Start of Given data
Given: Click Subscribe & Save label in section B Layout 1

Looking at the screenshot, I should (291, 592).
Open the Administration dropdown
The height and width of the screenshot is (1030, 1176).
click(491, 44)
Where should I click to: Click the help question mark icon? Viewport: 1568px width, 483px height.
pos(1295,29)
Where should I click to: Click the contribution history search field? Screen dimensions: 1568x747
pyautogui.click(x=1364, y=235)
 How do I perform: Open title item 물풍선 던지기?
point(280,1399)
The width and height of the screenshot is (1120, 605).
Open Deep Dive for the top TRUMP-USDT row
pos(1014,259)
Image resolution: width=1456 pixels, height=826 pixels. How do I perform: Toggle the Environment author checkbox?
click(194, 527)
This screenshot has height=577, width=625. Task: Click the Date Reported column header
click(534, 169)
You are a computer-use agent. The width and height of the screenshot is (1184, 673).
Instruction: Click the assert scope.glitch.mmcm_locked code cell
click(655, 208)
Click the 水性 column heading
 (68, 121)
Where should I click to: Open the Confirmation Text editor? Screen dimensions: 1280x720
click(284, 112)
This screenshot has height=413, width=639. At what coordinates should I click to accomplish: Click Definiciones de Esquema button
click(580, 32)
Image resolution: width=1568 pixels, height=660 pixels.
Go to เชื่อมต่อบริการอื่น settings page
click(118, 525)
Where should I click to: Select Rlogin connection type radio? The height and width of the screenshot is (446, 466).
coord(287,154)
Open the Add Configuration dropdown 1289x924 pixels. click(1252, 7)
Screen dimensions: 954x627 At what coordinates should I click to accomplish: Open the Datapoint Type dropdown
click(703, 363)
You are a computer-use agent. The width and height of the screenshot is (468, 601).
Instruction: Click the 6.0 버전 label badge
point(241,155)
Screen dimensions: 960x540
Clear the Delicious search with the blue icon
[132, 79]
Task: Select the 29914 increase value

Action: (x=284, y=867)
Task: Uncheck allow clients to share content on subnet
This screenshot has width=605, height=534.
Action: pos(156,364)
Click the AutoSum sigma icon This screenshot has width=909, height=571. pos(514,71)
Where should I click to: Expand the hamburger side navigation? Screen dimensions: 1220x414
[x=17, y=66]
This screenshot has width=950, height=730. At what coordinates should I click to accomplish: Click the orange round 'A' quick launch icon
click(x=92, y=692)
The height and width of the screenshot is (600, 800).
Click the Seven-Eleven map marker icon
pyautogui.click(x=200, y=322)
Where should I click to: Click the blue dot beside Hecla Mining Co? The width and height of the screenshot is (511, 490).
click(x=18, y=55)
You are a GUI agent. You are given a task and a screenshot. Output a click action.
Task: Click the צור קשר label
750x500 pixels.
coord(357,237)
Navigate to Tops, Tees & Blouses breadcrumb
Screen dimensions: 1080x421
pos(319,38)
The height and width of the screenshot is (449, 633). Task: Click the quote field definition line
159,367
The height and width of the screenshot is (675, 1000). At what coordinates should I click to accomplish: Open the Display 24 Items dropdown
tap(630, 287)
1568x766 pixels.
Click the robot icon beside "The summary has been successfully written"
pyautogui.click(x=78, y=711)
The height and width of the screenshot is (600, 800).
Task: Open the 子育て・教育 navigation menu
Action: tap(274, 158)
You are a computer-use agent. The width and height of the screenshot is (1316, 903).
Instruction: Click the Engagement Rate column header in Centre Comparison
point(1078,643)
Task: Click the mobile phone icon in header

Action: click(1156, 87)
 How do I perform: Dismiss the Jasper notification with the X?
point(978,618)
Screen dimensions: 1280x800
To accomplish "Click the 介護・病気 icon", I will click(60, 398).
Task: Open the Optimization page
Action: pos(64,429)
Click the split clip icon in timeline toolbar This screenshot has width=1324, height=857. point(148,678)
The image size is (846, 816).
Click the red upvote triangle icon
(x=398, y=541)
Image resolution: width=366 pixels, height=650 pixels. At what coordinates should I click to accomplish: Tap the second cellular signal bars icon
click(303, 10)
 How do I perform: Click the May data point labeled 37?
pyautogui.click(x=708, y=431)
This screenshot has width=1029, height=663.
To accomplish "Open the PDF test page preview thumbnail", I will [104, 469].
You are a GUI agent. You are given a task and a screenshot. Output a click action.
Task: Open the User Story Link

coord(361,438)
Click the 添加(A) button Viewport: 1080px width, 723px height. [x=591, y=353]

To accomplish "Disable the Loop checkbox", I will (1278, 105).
End of Given data
# Work instructions
Output nothing but the lines from the one containing "This screenshot has width=1029, height=663." through the last line of the data, exactly as they stand.

# Answer to the problem
This screenshot has width=1029, height=663.
To accomplish "Open the PDF test page preview thumbnail", I will [104, 469].
You are a GUI agent. You are given a task and a screenshot. Output a click action.
Task: Open the User Story Link

coord(361,438)
Click the 添加(A) button Viewport: 1080px width, 723px height. [x=591, y=353]

To accomplish "Disable the Loop checkbox", I will (1278, 105).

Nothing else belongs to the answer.